• _EXERCISE BRIEF_
Reproduce the material below verbatim, line for line.

• _Saved data entries_
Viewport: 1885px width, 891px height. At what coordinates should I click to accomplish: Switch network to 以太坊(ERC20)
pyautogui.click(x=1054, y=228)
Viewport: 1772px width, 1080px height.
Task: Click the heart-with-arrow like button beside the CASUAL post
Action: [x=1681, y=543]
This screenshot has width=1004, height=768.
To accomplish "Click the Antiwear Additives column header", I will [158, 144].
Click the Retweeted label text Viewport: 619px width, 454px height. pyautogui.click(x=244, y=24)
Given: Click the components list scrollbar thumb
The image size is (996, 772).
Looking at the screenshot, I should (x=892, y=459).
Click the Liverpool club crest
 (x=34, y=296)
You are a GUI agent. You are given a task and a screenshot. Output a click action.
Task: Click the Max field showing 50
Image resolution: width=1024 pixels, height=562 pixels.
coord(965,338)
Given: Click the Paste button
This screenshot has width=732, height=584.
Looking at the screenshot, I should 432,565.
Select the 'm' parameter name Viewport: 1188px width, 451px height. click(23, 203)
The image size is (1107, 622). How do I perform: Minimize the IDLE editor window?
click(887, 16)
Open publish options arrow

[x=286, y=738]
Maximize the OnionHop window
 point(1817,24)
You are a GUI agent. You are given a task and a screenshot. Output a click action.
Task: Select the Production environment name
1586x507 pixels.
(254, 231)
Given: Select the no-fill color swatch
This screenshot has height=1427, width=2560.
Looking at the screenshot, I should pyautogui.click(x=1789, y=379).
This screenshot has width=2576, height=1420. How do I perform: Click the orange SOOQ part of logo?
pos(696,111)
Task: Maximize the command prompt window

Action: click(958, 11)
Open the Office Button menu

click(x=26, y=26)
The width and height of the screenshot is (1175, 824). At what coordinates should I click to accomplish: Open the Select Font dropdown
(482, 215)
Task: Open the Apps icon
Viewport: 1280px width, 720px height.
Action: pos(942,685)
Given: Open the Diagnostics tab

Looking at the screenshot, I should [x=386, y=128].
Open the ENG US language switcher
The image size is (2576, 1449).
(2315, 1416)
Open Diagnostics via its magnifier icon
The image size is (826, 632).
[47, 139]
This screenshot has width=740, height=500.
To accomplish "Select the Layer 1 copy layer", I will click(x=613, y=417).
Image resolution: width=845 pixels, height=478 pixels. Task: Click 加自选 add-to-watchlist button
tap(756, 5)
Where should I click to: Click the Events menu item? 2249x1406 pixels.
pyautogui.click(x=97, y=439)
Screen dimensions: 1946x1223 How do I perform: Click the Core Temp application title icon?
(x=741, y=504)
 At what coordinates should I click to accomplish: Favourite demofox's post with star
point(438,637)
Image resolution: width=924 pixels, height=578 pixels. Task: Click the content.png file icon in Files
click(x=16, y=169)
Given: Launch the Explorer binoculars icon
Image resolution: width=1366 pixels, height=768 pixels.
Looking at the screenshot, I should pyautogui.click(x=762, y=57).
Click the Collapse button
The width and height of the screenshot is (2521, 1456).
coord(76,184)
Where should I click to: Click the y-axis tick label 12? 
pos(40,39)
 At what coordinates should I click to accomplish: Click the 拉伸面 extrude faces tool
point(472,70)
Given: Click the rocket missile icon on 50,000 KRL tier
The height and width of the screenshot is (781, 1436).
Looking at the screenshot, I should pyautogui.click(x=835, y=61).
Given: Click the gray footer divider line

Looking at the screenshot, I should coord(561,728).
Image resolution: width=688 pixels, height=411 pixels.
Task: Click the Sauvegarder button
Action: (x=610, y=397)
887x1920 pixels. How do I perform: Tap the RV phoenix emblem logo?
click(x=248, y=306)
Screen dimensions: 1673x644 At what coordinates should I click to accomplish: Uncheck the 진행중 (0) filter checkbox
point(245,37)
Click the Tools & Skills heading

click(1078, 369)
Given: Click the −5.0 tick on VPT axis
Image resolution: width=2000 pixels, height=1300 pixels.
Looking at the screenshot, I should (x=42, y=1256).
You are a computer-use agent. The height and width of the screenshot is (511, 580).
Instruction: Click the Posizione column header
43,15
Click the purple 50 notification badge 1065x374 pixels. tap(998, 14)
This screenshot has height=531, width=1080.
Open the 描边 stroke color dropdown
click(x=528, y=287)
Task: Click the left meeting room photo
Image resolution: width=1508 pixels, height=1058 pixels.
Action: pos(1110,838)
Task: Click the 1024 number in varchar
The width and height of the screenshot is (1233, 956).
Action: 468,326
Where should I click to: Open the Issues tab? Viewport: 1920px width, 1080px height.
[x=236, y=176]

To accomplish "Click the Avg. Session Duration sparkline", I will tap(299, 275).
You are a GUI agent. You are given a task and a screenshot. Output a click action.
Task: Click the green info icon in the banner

• _TASK OUTPUT_
Viewport: 1885px width, 891px height. At what coordinates should I click to accomplish: Switch network to 以太坊(ERC20)
pyautogui.click(x=1054, y=228)
Viewport: 1772px width, 1080px height.
Task: Click the heart-with-arrow like button beside the CASUAL post
Action: [x=1681, y=543]
This screenshot has width=1004, height=768.
To accomplish "Click the Antiwear Additives column header", I will [158, 144].
Click the Retweeted label text Viewport: 619px width, 454px height. pyautogui.click(x=244, y=24)
Given: Click the components list scrollbar thumb
The image size is (996, 772).
Looking at the screenshot, I should (x=892, y=459).
Click the Liverpool club crest
 (x=34, y=296)
You are a GUI agent. You are given a task and a screenshot. Output a click action.
Task: Click the Max field showing 50
Image resolution: width=1024 pixels, height=562 pixels.
coord(965,338)
Given: Click the Paste button
This screenshot has width=732, height=584.
Looking at the screenshot, I should 432,565.
Select the 'm' parameter name Viewport: 1188px width, 451px height. click(23, 203)
The image size is (1107, 622). How do I perform: Minimize the IDLE editor window?
click(887, 16)
Open publish options arrow

[x=286, y=738]
Maximize the OnionHop window
 point(1817,24)
You are a GUI agent. You are given a task and a screenshot. Output a click action.
Task: Select the Production environment name
1586x507 pixels.
(254, 231)
Given: Select the no-fill color swatch
This screenshot has height=1427, width=2560.
Looking at the screenshot, I should pyautogui.click(x=1789, y=379).
This screenshot has width=2576, height=1420. How do I perform: Click the orange SOOQ part of logo?
pos(696,111)
Task: Maximize the command prompt window

Action: click(958, 11)
Open the Office Button menu

click(x=26, y=26)
The width and height of the screenshot is (1175, 824). At what coordinates should I click to accomplish: Open the Select Font dropdown
(482, 215)
Task: Open the Apps icon
Viewport: 1280px width, 720px height.
Action: pos(942,685)
Given: Open the Diagnostics tab

Looking at the screenshot, I should [x=386, y=128].
Open the ENG US language switcher
The image size is (2576, 1449).
(2315, 1416)
Open Diagnostics via its magnifier icon
The image size is (826, 632).
[47, 139]
This screenshot has width=740, height=500.
To accomplish "Select the Layer 1 copy layer", I will click(x=613, y=417).
Image resolution: width=845 pixels, height=478 pixels. Task: Click 加自选 add-to-watchlist button
tap(756, 5)
Where should I click to: Click the Events menu item? 2249x1406 pixels.
pyautogui.click(x=97, y=439)
Screen dimensions: 1946x1223 How do I perform: Click the Core Temp application title icon?
(x=741, y=504)
 At what coordinates should I click to accomplish: Favourite demofox's post with star
point(438,637)
Image resolution: width=924 pixels, height=578 pixels. Task: Click the content.png file icon in Files
click(x=16, y=169)
Given: Launch the Explorer binoculars icon
Image resolution: width=1366 pixels, height=768 pixels.
Looking at the screenshot, I should pyautogui.click(x=762, y=57).
Click the Collapse button
The width and height of the screenshot is (2521, 1456).
coord(76,184)
Where should I click to: Click the y-axis tick label 12? 
pos(40,39)
 At what coordinates should I click to accomplish: Click the 拉伸面 extrude faces tool
point(472,70)
Given: Click the rocket missile icon on 50,000 KRL tier
The height and width of the screenshot is (781, 1436).
Looking at the screenshot, I should pyautogui.click(x=835, y=61).
Given: Click the gray footer divider line

Looking at the screenshot, I should coord(561,728).
Image resolution: width=688 pixels, height=411 pixels.
Task: Click the Sauvegarder button
Action: (x=610, y=397)
887x1920 pixels. How do I perform: Tap the RV phoenix emblem logo?
click(x=248, y=306)
Screen dimensions: 1673x644 At what coordinates should I click to accomplish: Uncheck the 진행중 (0) filter checkbox
point(245,37)
Click the Tools & Skills heading

click(1078, 369)
Given: Click the −5.0 tick on VPT axis
Image resolution: width=2000 pixels, height=1300 pixels.
Looking at the screenshot, I should (x=42, y=1256).
You are a computer-use agent. The height and width of the screenshot is (511, 580).
Instruction: Click the Posizione column header
43,15
Click the purple 50 notification badge 1065x374 pixels. tap(998, 14)
This screenshot has height=531, width=1080.
Open the 描边 stroke color dropdown
click(x=528, y=287)
Task: Click the left meeting room photo
Image resolution: width=1508 pixels, height=1058 pixels.
Action: pos(1110,838)
Task: Click the 1024 number in varchar
The width and height of the screenshot is (1233, 956).
Action: 468,326
Where should I click to: Open the Issues tab? Viewport: 1920px width, 1080px height.
[x=236, y=176]

To accomplish "Click the Avg. Session Duration sparkline", I will tap(299, 275).
You are a GUI agent. You are given a task and a screenshot. Output a click action.
Task: Click the green info icon in the banner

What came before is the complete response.